Irgendwie scheint Walter Kohl – sein Bruder Peter agiert viel zurückhaltender – die schlechten Tugenden seines Vaters geerbt zu haben: nachtragend und rachsüchtig zu sein. Von den guten scheint er weniger mitbekommen zu haben. 2011 veröffentlichte er das Buch „Leben oder gelebt werden“, eine bitterböse Abrechnung mit dem angeblich eiskalten und berechnenden Vater und zugleich eine Liebeserklärung an die Mutter, die diesen Despoten habe erleiden müssen.
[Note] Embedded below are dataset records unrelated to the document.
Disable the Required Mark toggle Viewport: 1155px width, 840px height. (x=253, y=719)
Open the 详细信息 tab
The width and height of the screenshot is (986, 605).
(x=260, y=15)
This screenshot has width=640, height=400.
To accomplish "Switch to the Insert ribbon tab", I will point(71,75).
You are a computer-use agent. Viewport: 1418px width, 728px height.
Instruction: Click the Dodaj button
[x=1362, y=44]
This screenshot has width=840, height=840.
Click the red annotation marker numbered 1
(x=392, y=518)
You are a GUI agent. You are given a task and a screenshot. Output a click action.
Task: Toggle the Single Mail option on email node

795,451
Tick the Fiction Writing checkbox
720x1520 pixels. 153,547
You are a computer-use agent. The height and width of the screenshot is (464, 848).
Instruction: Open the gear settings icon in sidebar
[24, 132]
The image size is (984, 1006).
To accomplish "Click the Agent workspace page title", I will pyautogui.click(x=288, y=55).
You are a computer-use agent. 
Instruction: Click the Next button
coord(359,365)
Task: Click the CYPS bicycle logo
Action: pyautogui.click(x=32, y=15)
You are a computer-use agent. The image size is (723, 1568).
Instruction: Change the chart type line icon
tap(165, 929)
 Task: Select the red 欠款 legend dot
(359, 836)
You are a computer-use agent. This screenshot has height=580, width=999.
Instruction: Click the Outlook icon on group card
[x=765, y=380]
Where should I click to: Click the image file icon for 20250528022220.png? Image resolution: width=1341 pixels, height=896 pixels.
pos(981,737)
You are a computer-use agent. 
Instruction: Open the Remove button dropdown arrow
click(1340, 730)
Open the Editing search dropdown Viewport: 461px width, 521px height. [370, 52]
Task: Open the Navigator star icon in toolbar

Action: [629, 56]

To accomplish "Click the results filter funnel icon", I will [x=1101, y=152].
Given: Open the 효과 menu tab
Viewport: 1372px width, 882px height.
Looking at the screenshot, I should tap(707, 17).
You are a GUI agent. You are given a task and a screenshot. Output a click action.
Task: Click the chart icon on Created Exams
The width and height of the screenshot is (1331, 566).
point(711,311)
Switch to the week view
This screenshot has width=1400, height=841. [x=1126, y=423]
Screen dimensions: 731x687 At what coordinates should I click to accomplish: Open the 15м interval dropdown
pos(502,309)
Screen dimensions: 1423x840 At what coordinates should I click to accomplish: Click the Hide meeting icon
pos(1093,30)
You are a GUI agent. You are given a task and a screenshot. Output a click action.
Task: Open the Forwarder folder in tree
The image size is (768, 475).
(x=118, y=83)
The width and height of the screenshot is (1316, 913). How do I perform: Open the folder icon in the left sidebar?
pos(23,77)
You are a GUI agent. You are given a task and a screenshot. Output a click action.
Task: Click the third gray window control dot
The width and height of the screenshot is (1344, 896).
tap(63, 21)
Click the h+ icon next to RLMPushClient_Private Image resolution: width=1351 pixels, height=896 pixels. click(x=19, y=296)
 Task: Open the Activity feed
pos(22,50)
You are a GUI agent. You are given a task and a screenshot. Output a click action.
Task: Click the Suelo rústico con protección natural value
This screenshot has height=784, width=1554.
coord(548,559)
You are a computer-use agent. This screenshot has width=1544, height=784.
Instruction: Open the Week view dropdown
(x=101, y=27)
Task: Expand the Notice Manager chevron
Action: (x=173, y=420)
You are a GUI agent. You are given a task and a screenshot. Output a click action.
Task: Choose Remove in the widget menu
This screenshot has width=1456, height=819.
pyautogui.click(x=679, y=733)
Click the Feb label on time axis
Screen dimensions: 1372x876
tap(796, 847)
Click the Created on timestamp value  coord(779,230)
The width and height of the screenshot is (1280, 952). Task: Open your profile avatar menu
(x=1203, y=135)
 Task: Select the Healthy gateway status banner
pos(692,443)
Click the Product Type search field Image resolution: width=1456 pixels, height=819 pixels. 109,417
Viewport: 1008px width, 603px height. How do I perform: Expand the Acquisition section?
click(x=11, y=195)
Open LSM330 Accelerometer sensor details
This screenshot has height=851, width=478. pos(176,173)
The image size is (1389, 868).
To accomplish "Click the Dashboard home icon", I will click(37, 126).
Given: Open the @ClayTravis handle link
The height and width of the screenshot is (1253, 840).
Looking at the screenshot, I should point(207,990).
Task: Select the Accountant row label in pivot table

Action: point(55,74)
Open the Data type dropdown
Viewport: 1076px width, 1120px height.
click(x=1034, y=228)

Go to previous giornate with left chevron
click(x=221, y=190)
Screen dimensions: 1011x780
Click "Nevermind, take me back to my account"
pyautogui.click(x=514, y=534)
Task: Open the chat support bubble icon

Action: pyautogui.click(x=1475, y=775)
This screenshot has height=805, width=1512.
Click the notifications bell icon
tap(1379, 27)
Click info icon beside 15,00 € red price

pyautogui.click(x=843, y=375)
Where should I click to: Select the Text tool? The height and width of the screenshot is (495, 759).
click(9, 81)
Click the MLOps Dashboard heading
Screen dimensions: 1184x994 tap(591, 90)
Danach haben Vater und Sohn nicht mehr miteinander gesprochen. Der Kohl-Sohn hat aus der Abrechnung mit dem Vater ein Geschäft gemacht. Er nennt sich „Begleiter und Coach“ und bietet auf seiner Website an, anderen den Weg „zum inneren Frieden und mehr Lebensfreude“ zu zeigen. Sein Kalkül ist aufgegangen: Menschen zahlen Geld, um mit dem Sohn Kohls einen Blick durchs Schlüsselloch des Oggersheimer Bungalows zu werfen. Auch wenn es grotesk klingt: Kohl jun. behauptet, er habe den Weg zur Versöhnung gefunden – zur Versöhnung mit sich selbst.

Eine moderne Familientragödie

Die Bilder, die die Öffentlichkeit zur Zeit aus Ludwigshafen serviert bekommt, sind Bilder einer Tragödie, in der zwei vor Selbstbewusstsein und Selbstüberschätzung schier berstende Personen auf dem Rücken des Toten eine Privatfehde austragen. Auch wenn Walter Kohl weiß, dass die Witwe seines Vaters die Stärkere in diesem Duell ist, gewinnt er dennoch: Bilder von dem von der eiskalten Witwe vor der Haustür abgewiesenen Sohn sind kostenloses Marketing für den „Begleiter & Coach“, der unter anderem dafür Hilfe anbietet, „wenn ungelöste, schmerzende biographische Erlebnisse wie Scheidung, Konflikte in der Familie oder persönliches Scheitern auf uns lasten“

Wer das Geschehen im Haus Kohl in den letzten zehn, zwölf Jahren verfolgt hat, konnte ahnen, dass es nach dem Tod des Patriarchen nicht zur Versöhnung, ja nicht einmal zu einem beiderseitigen Bemühen um Gesichtswahrung kommen wird. Offenbar scheint keiner der Beteiligten den weisen Satz des früheren Stuttgarter Oberbürgermeisters Manfred Rommel zu beherzigen: „Beim Tod endet jede Feindschaft.“ Hätten Maike Kohl-Richter und Walter Kohl gemeinsam ein unwürdiges Schauspiel inszenieren wollen, um dem Ansehen des Verstorbenen zu schaden – sie hätten sich nicht anders zu verhalten brauchen als in den letzten Tagen.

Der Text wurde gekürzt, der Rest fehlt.